Aim of the exercise ▸ Copy out the items below, substituting "Window" for every occurrence of "Viewport" and leaving everything else unchanged. Omit the pictures from your copy.
::: Materials provided
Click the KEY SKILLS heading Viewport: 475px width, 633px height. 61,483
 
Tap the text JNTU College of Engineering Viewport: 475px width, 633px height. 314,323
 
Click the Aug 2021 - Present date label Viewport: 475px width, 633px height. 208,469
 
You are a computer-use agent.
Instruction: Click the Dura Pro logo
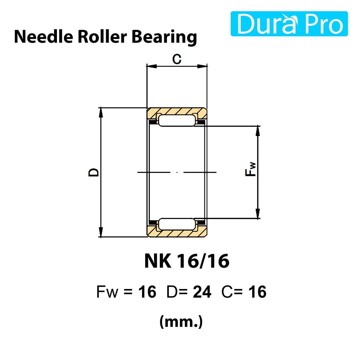coord(289,24)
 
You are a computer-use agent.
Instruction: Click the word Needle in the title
::::::
Exercise output ▸
Click the KEY SKILLS heading Window: 475px width, 633px height. 61,483
 
Tap the text JNTU College of Engineering Window: 475px width, 633px height. 314,323
 
Click the Aug 2021 - Present date label Window: 475px width, 633px height. 208,469
 
You are a computer-use agent.
Instruction: Click the Dura Pro logo
coord(289,24)
 
You are a computer-use agent.
Instruction: Click the word Needle in the title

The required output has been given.